### INSTRUCTIONS TO FOLLOW
Rewrite the lines of the records below as a numbered list, leaving out any blank lines.

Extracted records
------------------------------
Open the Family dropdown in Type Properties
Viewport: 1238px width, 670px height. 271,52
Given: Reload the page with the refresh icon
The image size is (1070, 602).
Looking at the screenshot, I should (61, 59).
------------------------------
### THE COMPLETED TASK
1. Open the Family dropdown in Type Properties
2. Viewport: 1238px width, 670px height. 271,52
3. Given: Reload the page with the refresh icon
4. The image size is (1070, 602).
5. Looking at the screenshot, I should (61, 59).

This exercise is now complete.